Mohon tunggu...
Hariadhi
Hariadhi Mohon Tunggu... Desainer - Desainer

Ghostwriter, sudah membuat 5 buku berbagai Dirut BUMN dan Agency Multinasional, dua di antaranya best seller. Gaya penulisan berdialog, tak sekedar bernarasi. Traveler yang sudah mengunjungi 23 dari 34 provinsi se Indonesia. Business inquiry? WA 081808514599

Selanjutnya

Tutup

Trip Pilihan

Berkunjung ke Pacitan, Kampung Halaman SBY

12 November 2019   23:42 Diperbarui: 5 Desember 2019   12:32 184
+
Laporkan Konten
Laporkan Akun
Kompasiana adalah platform blog. Konten ini menjadi tanggung jawab bloger dan tidak mewakili pandangan redaksi Kompas.

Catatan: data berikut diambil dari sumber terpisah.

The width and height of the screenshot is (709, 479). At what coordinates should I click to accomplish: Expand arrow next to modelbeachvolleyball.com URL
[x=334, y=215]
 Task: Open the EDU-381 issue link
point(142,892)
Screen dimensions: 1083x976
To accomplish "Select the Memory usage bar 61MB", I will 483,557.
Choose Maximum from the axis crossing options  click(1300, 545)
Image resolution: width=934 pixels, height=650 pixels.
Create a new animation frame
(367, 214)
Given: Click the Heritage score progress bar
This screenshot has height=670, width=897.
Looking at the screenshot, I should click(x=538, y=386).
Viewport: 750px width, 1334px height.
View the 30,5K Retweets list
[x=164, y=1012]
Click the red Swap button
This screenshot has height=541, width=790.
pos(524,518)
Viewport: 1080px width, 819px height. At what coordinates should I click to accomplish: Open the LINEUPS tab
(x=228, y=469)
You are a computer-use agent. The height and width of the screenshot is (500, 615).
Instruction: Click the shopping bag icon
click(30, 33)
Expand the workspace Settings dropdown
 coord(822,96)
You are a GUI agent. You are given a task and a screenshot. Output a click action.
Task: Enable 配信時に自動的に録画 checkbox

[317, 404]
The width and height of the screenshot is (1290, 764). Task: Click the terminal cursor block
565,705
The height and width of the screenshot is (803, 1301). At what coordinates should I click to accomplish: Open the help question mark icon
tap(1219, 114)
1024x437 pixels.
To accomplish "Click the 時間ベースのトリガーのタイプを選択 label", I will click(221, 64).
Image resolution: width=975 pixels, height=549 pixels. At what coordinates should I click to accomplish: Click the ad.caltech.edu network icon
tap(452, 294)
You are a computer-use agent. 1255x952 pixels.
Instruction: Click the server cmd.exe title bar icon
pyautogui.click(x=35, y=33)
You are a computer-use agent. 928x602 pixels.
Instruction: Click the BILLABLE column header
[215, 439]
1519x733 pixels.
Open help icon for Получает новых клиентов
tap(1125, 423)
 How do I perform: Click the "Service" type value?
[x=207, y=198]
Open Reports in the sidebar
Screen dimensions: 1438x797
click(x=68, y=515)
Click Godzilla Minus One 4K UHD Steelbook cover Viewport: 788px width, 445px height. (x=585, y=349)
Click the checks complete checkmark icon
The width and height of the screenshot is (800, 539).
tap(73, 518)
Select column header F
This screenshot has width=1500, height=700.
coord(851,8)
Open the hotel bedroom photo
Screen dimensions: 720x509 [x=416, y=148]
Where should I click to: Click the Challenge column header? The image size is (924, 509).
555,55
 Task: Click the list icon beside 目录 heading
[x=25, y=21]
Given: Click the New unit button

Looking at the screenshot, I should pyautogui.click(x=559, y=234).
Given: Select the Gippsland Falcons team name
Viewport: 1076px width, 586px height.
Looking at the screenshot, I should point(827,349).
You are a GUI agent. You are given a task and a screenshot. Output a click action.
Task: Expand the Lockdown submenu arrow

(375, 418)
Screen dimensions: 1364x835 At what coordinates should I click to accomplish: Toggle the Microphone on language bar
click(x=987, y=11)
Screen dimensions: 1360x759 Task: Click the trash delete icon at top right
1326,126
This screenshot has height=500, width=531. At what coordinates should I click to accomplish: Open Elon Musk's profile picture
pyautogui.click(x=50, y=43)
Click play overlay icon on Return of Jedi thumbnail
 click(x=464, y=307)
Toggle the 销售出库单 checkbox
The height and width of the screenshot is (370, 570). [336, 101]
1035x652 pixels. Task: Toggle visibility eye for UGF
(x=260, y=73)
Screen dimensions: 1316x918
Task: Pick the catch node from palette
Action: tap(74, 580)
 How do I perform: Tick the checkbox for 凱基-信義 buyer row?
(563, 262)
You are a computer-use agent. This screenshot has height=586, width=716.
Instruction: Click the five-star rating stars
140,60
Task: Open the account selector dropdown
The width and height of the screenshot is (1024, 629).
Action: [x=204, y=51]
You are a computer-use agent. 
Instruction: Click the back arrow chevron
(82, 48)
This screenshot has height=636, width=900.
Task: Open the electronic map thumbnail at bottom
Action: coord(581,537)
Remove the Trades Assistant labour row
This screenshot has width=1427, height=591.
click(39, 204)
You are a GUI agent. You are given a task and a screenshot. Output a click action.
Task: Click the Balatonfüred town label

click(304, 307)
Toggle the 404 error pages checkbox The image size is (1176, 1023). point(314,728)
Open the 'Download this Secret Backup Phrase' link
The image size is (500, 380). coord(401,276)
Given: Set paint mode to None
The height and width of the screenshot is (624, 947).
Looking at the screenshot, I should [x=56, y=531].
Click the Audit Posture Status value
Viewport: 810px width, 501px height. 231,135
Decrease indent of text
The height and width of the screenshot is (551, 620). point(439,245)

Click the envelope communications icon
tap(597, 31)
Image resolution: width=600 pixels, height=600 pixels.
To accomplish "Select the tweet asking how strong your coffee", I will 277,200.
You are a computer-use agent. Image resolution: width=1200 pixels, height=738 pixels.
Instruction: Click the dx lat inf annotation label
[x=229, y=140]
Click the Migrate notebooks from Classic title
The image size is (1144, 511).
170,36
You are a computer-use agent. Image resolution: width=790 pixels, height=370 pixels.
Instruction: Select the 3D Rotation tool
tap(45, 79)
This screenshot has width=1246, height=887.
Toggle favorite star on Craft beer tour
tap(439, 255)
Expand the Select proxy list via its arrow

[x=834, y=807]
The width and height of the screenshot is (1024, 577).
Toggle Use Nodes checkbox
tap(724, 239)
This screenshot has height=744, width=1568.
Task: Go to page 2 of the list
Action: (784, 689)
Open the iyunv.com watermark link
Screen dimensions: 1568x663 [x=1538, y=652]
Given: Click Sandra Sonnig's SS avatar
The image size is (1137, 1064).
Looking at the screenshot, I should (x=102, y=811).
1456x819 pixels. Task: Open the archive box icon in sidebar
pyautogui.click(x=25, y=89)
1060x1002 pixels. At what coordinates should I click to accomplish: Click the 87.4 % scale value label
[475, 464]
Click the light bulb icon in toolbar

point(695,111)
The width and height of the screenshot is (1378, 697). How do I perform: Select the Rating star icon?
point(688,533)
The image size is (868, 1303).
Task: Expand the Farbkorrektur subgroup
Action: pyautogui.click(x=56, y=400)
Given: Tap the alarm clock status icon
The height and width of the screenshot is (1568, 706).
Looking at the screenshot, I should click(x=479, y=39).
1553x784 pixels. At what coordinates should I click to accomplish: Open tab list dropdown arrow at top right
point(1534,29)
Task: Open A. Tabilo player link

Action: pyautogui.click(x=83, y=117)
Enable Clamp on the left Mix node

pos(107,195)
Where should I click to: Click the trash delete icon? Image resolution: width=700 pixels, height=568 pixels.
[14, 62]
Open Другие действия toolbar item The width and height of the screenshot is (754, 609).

Sebelumnya saya tidak merencanakan ke Pacitan, namun Mas Budiman Sudjatmiko berpesan untuk menemui dan bersilaturahmi dengan Pak Nursuhud, anggota DPR dari PDIP periode 2014-2019, mewakili Jawa Timur. 

Lagipula bus langsung ke Jakarta memang adanya di Pacitan, naik Agra Mas lagi. Saya jadi tahu kalau kemarin jalurnya agak salah ke Trenggalek, harusnya ke Pacitan lalu melanjutkan ke Ponorogo dan kemudian ke Trenggalek.

Tapi yo wis, terlanjur. Setidaknya saya sudah mencoba tahu takwa di Kediri dan nasi lodho di Tulung Agung,  sebuah pengalaman yang luar biasa!

Foto: Dokumentasi Pribadi
Foto: Dokumentasi Pribadi
Malamnya, saya masih bisa menikmati pecel pincuk khas Ponorogo, tepatnya warung Bu Hajah Lulut. Rasanya enak dan murah meriah. Sambil bekerja, saya memesan nasi pecel pindang kikil. Rasanya manis dan lengket berminyak, mengimbangi pecelnya yang agak berbumbu tajam dan pedas.

Beberapa jam bekerja, saya lapar lagi, dan pesan pecel lagi. Kali ini ditemani perkedel dan lele goreng. Sama juga enaknya.

Setelah kekenyangan, saya bertanya bagaimana mencapai Pacitan dari kota ini. Menurut penjaganya, cukup ditunggu saja bus Aneka Trans berwarna putih dengan hiasan merah. Namun saya agak menyesal menuruti saran ini, karena akhirnya saya malah ditinggal, busnya tidak mau disetop di pinggir jalan.

"Lah iya sekarang liburan mas. Pasti busnya sudah penuh, makanya tidak mau diberhentikan, tancap gas sampai Pacitan," Seorang Ibu-Ibu penjaga warung memberitahu.

"Nanti lagi kalau ada sekitar pukul 02:00 pagi. Di tengah jalur pemberheentian. Nanti saya bangunkan," Ia mempersilakan saya tidur di warungnya. Memang begitu tampaknya penumpang lain yang juga hendak ke Pacitan, tertidur di kursi terminal. Saya memilih melengkapi hapalan Alquran saya untuk membunuh sepi.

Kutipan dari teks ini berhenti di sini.